Grrrrr. Hypothetical situation: you’re an American salesperson with a girl in London on the line just aching to spend $1800. This potential customer is American herself and wishes the items to be sent to her mother’s house in America. What do you do? Sell her the frickin’ goods, right? Wrong. Apparently some people don’t like to take international credit cards. Even when they’re plain old Visas that work fine in American stores and ATMS and everywhere else you could think of. There’s no reason; they just don’t like typing “U.K.” or something. Luckily I am an enterprising individual. (You did realize I was talking about me, right?) A quick call here and the billing address is changed. Computer is purchased. Millions rejoice. And yet Kris rants…
Quiz of the day
The Discovery Health Sensuality Test. Actually this is one of the better online quizzes I’ve taken. The questions were thoughtful and actually made me realize some of my unconscious perceptions. I scored an 80, which means:
You are one sensual human being! You are titillated by the sensual stimuli of everyday life. The smell of flowers, the sensation of silk against the skin, the taste of food, the sound of music, and the rich colors of life tickle and tease you to ecstasy. Yours is a hedonistic attitude, and you deeply enjoy the physical pleasures that life has to offer. This is great-a good smell or beautiful color is often enough to keep a smile on your face and a song in your heart.
Actually I pretty much agree with this analysis. When I go to the store, I have to touch everything. If I see flowers, I have to smell them. When I hear a song with a beat, my booty starts shaking itself automatically. I can’t stand to wear itchy sweaters. I love the feel of a cold room, crisp sheets, and a warm duvet. When the sun is shining, I can’t help but feel happy.

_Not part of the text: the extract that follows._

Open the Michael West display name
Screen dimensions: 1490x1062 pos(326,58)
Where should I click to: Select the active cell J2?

This bit was a little scary though: People who delight in sensual pleasures are at a slightly increased risk for addictions… That’s a confirmation of something I’ve felt about myself for a while now. When I like something, I get obsessive about it. When I first heard R.E.M.’s “Out of Time”, I honestly didn’t listen to anything else for a month. And remember the whole hummus addiction? That’s mostly why I don’t do drugs, I guess. I just know that I wouldn’t be able to control myself. (Link courtesy of Brigita.)

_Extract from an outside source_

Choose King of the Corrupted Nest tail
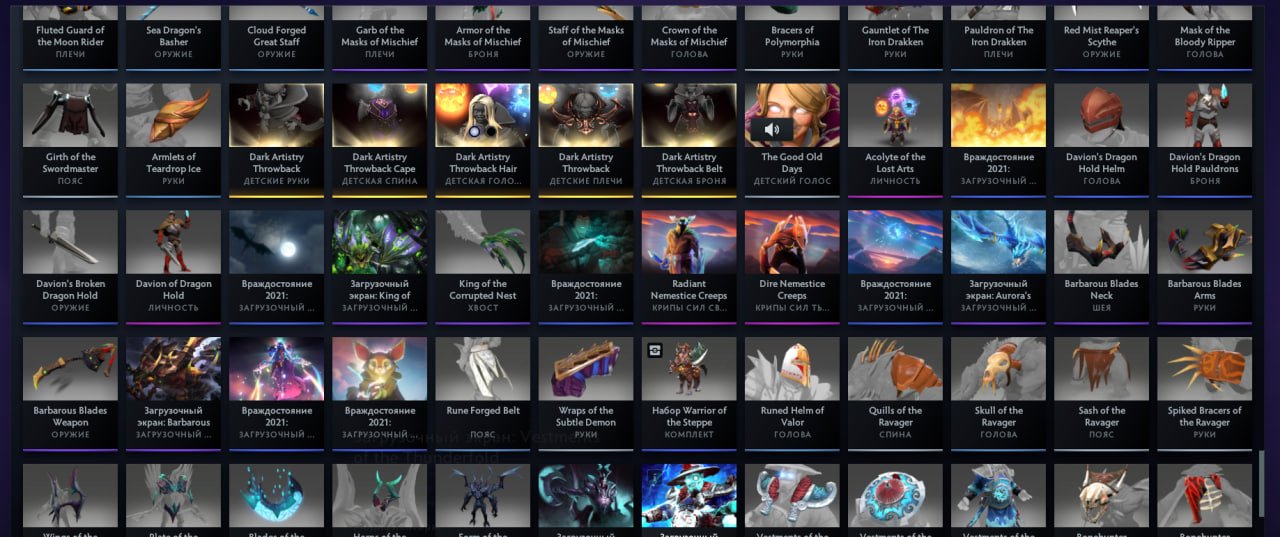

Tomorrow night at 8:15 on Channel 5: When Dingoes Attack. Oh yes, Snookums and I will be watching. 🙂
Scene from the Cop Shop
For my Australian visa I need some sort of document proving that I’m not a criminal, so this morning I headed out to the Hammersmith Police Station to request a copy of my record. I opened the door to discover about twelve people already waiting while a single harrassed policeman tried to work the counter. While I waited, I watched as a young guy tried to claim that his £200 mobile phone had been stolen on the bus. I was buying his story until the cop, who was filling out the crime report, asked him what color it was. The “victim” had to stop and think about it. Yeah, riiight, buddy. Make sure to work out those pesky little details before you file the insurance claim.
DeCSS (DVD decryption software) has been declared “pure speech” by a California court. Sweet! This software breaks the encryption on a DVD so you can play it on a Linux computer. The Motion Picture Association of America have a vested interest in making sure you can only play discs on approved players, and so they’ve been suing in court to prevent people from distributing it or even linking to it. Some people think that’s ridiculous (and I happen to agree). At any rate, it looks like I can wear my DeCSS T-shirt in the U.S. without fear of getting arrested.
Oh. My. God. Have you guys played around with the Internet Archive Wayback Machine yet? They’ve archived, like, ten billion web pages since 1996, including some gems from the past of yours truly. For instance, there’s my very first personal site ever: Kristine Howard’s Page O’ Wonders. (I was such a nerd freshman year.) You can also see an ancient version of my Roald Dahl site and a later incarnation that’s a little less crappy. Horrors! There’s even my first corporate web page job. I can’t believe anyone actually paid me for that.
Well, Amelie has finally made it to America, and right off the bat some idiot doesn’t get it. “Why does she lead him on a wild goose chase when she’s clearly crazy about him?” asks the Salon reviewer. That right there, to me, says everything about how profoundly this man misunderstood the film. I don’t know; maybe you boys just don’t get it. Haven’t you ever had a crush on someone so powerful that you couldn’t look them in the eyes? That you couldn’t speak when they were near? Amelie leads Nino on a “wild goose chase” because that’s the only thing she can do. She delights in strategems because they allow her to forget her loneliness. Amelie and Nino are both dreamers, and their games are the only way they can communicate with each other. If you are so cynical and worldly that you’ve forgotten these feelings, don’t bother going to the film. You’ll just ruin it for all the dreamers around you.
Woohoo! My improbable Survivor Pick ‘Em success continues. I successfully predicted that “Mother Africa” would get the boot and was rewarded a whopping 55 points. I’m now ranked 8th out of 22 in our group, and I’m at the 87th percentile overall in the game. Give it up for the girl who can’t even watch the show!